Had the great privilege of watching Sylvie Guillem for the first time ever last night, in her triple bill that premiered at Sadler's Wells July this year. 6000 Miles Away puts together a Forsythe premiere in Rearray for herself and Nicolas Le Riche; a 2002 Jiri Kylian piece 27'52" for Aurelie Kayla and Kenta Kojiri; and lastly a Mats Ek solo for Guillem in Bye.
So I've never personally been the largest Sylvie Guillem fan (partially because growing up as a young dancer and hearing her name, I thought she was equally legendary and equally retired as Anna Pavlova). Her style for some reason never resonated with me -- I know it sounds ridiculous but her mighty extensions have always sort of obstructed my view of the character underneath. That said I can sure well tell the difference between taste and talent though, and Ms Guillem is clearly one hell of a dancer.
And then, that being said, Rearray kind of bored me. I must confess I am a conservative traditionalist when it comes to music, I do need some rhythm to get into a piece, and couldn't fully appreciate the background of David Morrow's abstraction. The lights fade in and out as they dance about the stage, sometimes going so much as to cut off mid-stride and turn on again to find Le Riche still carrying on dancing. (And here's a nod to their skill for dancing in darkness.) The light play gives the piece an interesting episodic form, yet put-together, I'm not sure what the total message is. Not that there needs to be a message, but without it I was hoping for just a little more ingenuity with the steps... somewhat closer to what In the Middle, Somewhat Elevated would have offered.

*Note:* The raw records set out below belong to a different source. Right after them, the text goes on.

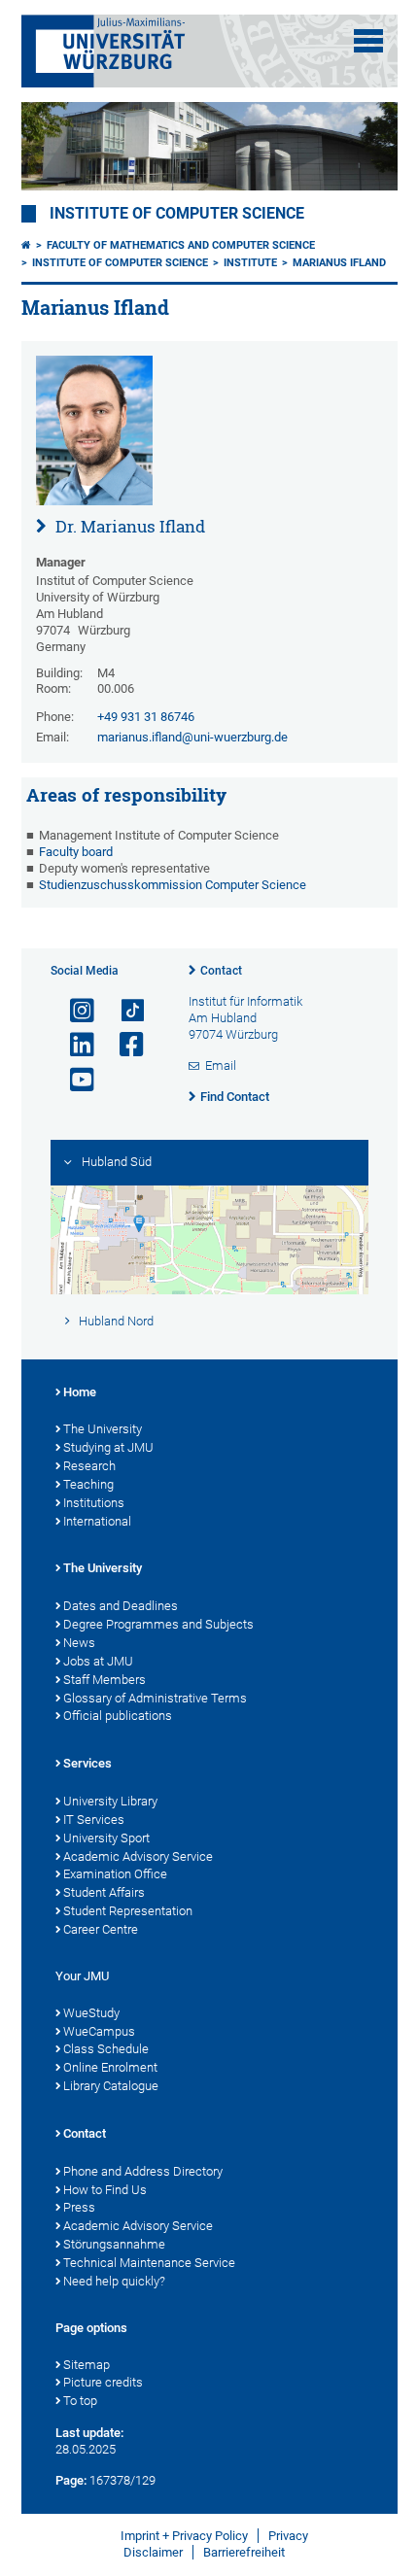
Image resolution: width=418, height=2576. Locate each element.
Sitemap (86, 2364)
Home (79, 1392)
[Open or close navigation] (368, 40)
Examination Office (115, 1874)
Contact (221, 971)
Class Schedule (106, 2049)
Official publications (117, 1715)
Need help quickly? (114, 2281)
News (79, 1642)
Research (89, 1466)
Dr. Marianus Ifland (128, 526)
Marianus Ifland (339, 263)
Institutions (93, 1502)
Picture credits (103, 2382)
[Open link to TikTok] (123, 1011)
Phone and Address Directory (143, 2171)
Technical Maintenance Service (149, 2262)
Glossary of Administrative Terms (155, 1698)
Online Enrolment (110, 2067)
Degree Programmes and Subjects (158, 1624)
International (97, 1521)
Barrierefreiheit (244, 2552)
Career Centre (100, 1929)
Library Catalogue (110, 2085)
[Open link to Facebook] (123, 1045)
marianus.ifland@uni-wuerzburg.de (192, 737)
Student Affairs (104, 1892)
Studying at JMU (108, 1447)
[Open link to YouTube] (74, 1080)
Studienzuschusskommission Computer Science (172, 884)
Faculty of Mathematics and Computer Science (181, 245)
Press (79, 2207)
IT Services (93, 1819)
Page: (71, 2480)
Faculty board (76, 851)
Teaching (88, 1484)
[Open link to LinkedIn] (74, 1045)
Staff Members (104, 1679)
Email (220, 1065)
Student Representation (127, 1911)
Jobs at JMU (98, 1661)
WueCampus (99, 2031)
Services (87, 1763)
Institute (250, 263)
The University (102, 1429)
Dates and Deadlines (120, 1605)
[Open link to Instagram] (74, 1011)
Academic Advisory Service (138, 1856)
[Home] (26, 245)
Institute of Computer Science (177, 214)
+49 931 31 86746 (145, 716)
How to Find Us (105, 2189)
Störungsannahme (114, 2244)
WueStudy (91, 2013)
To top (80, 2400)
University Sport (106, 1838)
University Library (110, 1801)
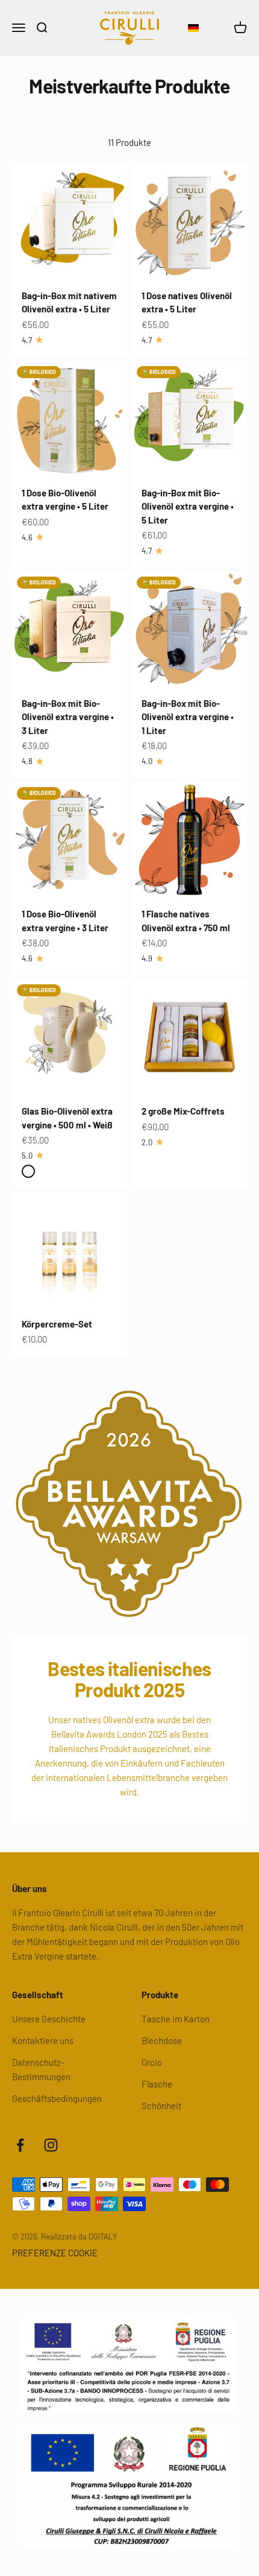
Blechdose (162, 2040)
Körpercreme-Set (57, 1323)
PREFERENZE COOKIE (55, 2252)
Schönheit (161, 2105)
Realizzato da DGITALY (79, 2236)
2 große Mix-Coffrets (183, 1111)
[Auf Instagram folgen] (51, 2145)
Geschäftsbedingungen (57, 2098)
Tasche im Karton (176, 2018)
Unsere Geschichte (49, 2018)
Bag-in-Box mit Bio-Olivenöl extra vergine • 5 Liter (188, 506)
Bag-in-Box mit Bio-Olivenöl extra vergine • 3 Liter (68, 717)
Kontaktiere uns (42, 2040)
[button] (193, 28)
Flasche (157, 2083)
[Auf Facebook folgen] (20, 2145)
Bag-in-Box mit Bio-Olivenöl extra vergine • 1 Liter (188, 717)
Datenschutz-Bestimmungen (41, 2069)
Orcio (152, 2062)
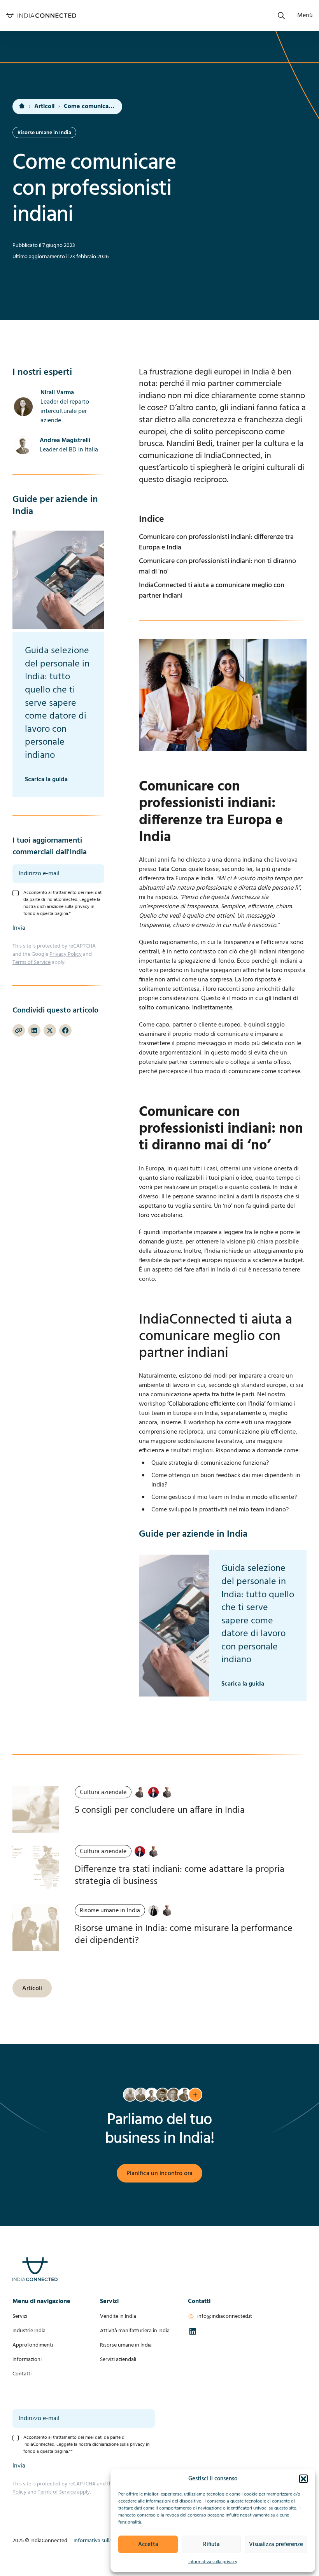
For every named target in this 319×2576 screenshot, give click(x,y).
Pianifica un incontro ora (159, 2174)
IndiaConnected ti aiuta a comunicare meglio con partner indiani (211, 591)
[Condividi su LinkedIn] (34, 1030)
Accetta (148, 2544)
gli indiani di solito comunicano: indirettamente (218, 1003)
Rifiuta (211, 2544)
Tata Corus (172, 869)
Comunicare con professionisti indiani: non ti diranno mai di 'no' (217, 566)
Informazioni (27, 2360)
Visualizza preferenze (276, 2544)
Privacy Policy (65, 954)
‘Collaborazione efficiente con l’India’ (216, 1404)
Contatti (22, 2374)
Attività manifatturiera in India (135, 2331)
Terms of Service (31, 962)
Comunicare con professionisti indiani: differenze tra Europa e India (216, 542)
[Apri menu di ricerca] (281, 15)
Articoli (44, 106)
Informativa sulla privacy (212, 2562)
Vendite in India (118, 2316)
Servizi (19, 2316)
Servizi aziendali (118, 2360)
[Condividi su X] (50, 1030)
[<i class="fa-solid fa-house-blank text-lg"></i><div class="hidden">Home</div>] (22, 106)
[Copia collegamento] (18, 1030)
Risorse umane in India (126, 2345)
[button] (303, 2479)
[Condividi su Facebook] (65, 1030)
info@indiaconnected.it (224, 2316)
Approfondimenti (32, 2345)
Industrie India (29, 2331)
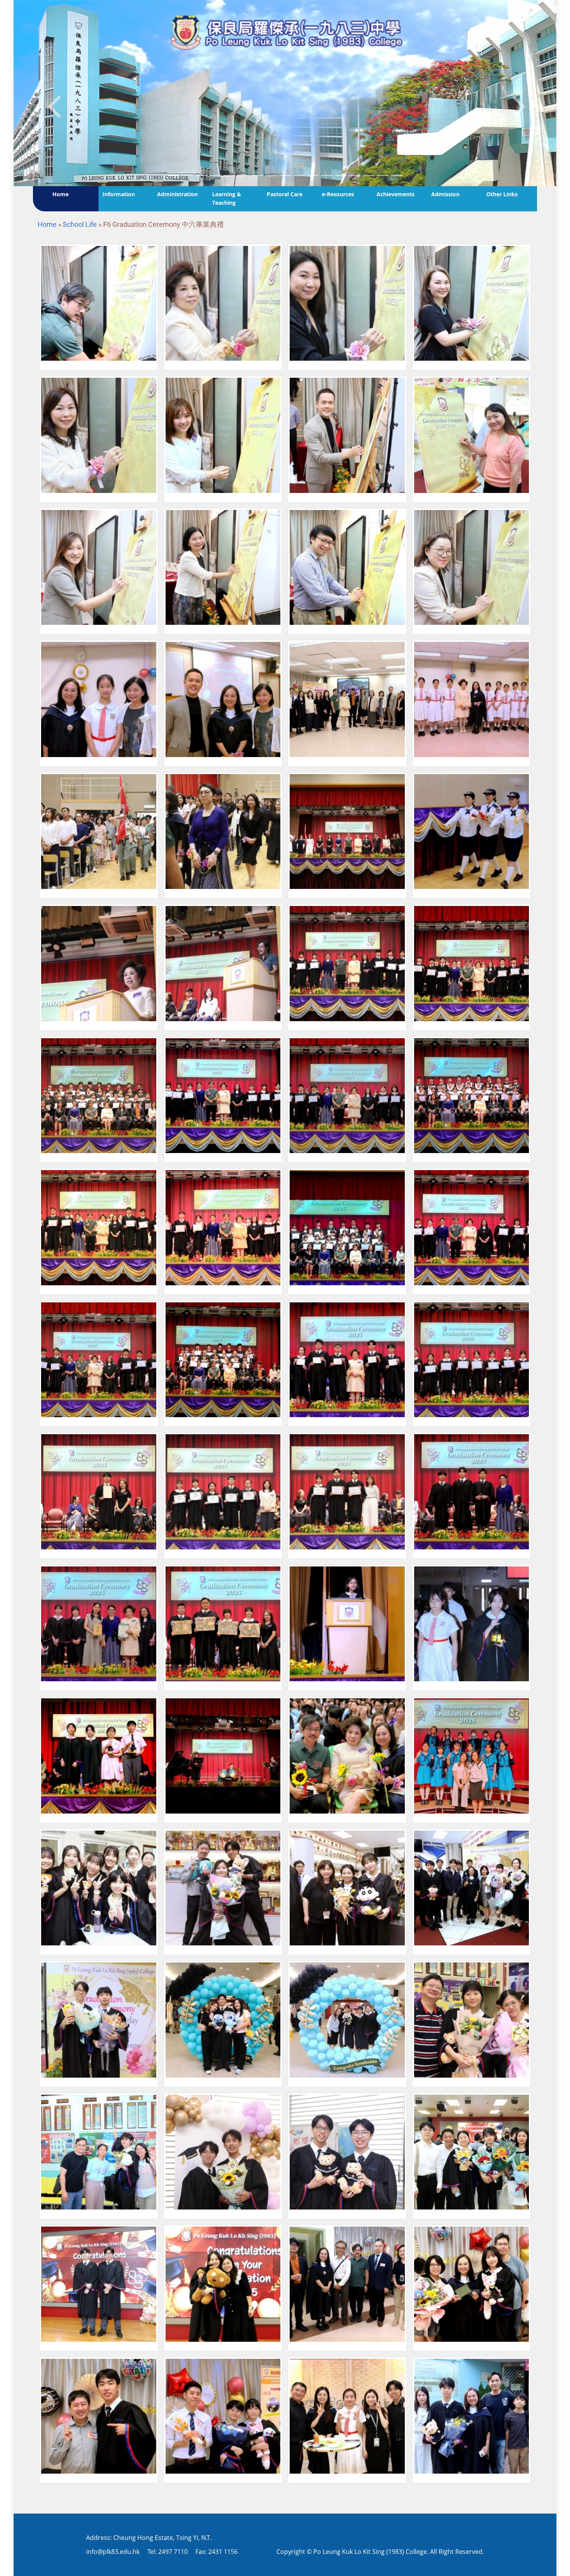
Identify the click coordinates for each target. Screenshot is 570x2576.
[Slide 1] (187, 175)
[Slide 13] (355, 175)
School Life (80, 224)
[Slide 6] (257, 175)
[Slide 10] (313, 175)
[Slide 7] (271, 175)
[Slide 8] (285, 175)
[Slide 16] (396, 175)
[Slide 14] (369, 175)
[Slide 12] (341, 175)
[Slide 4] (229, 175)
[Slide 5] (243, 175)
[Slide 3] (215, 175)
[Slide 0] (173, 175)
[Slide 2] (201, 175)
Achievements (396, 194)
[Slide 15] (383, 175)
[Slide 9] (299, 175)
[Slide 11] (327, 175)
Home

27'52" was a slightly more palatable piece for me, and I am (as per viewing of Petite Mort on the venerable stage of YouTube) a fan of Jiri Kylian. I saw that same mixture of fluidity and frozen time in the piece, something which I suppose characterizes him. No clear narrative here either -- they dance, she removes her top, they continue to dance, and eventually are wrapped up in the stage's vinyl flooring. Sufficiently entertaining.
Bye was a totally different story though. It made my evening. There was clever play with cinematography, coupled with the narrative of a woman breaking out of her tepid, unnoticeable life to be a little wild and go a little crazy. The music -- complete with a little ragtime jive -- nicely affords this. It's almost a frantic desperation to explode, to express, to live, to ignite, within the brief space and time of uncensorship this woman affords herself. Guillem goes from standing on her head to executing a long, beautifully hyper-extended, gravity-defying grand jete, to nodding about rather ostrich-like. I found her to be fiercely intelligent during Wednesday's In Conversation interview, specific in her taste and insistent that a piece at its very least must change or provoke you, and this is the product.
ETA 22 Dec '11: Just received a Beethoven piano sonata CD and so incredibly delighted to find that the soundtrack to Bye was in fact Beethoven's Piano Sonata #32 in C minor. What an unbelievably eccentric piece. I have much to learn of Beethoven. I think now I have to give him lion's share of the credit instead of Mats Ek.